- [The problem]: Rewrite the stretch from the line containing "Click the Nomor" through the end of the entries as a Markdown table with the columns Row and Line, leaving out any blank lines.

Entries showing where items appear
########################################
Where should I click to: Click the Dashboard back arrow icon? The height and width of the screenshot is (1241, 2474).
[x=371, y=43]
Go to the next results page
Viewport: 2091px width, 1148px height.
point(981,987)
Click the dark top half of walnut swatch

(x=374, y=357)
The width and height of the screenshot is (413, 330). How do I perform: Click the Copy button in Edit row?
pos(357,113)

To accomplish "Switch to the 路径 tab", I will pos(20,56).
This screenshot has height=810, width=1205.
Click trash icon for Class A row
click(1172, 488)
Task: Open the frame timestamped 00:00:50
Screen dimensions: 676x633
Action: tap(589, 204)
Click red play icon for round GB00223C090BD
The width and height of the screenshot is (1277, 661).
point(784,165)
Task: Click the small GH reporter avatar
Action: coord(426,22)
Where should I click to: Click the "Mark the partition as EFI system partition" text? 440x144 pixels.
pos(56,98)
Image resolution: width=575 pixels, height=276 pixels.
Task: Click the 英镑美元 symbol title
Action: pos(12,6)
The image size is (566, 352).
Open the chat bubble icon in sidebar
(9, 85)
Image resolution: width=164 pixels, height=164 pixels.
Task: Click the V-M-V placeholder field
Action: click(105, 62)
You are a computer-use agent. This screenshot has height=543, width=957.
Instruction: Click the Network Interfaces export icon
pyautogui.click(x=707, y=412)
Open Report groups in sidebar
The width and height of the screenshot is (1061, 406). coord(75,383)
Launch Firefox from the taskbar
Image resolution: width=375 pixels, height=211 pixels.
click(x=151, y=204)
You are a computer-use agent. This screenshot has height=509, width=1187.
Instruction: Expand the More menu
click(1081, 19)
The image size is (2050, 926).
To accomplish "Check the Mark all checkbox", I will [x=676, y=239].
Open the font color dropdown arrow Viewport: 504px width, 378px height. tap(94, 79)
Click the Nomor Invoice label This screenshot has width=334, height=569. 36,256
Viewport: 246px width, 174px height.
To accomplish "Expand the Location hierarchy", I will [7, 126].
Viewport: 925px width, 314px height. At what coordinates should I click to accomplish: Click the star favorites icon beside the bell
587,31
########################################
- [Solution]:
| Row | Line |
|---|---|
| 1 | Click the Nomor Invoice label This screenshot has width=334, height=569. 36,256 |
| 2 | Viewport: 246px width, 174px height. |
| 3 | To accomplish "Expand the Location hierarchy", I will [7, 126]. |
| 4 | Viewport: 925px width, 314px height. At what coordinates should I click to accomplish: Click the star favorites icon beside the bell |
| 5 | 587,31 |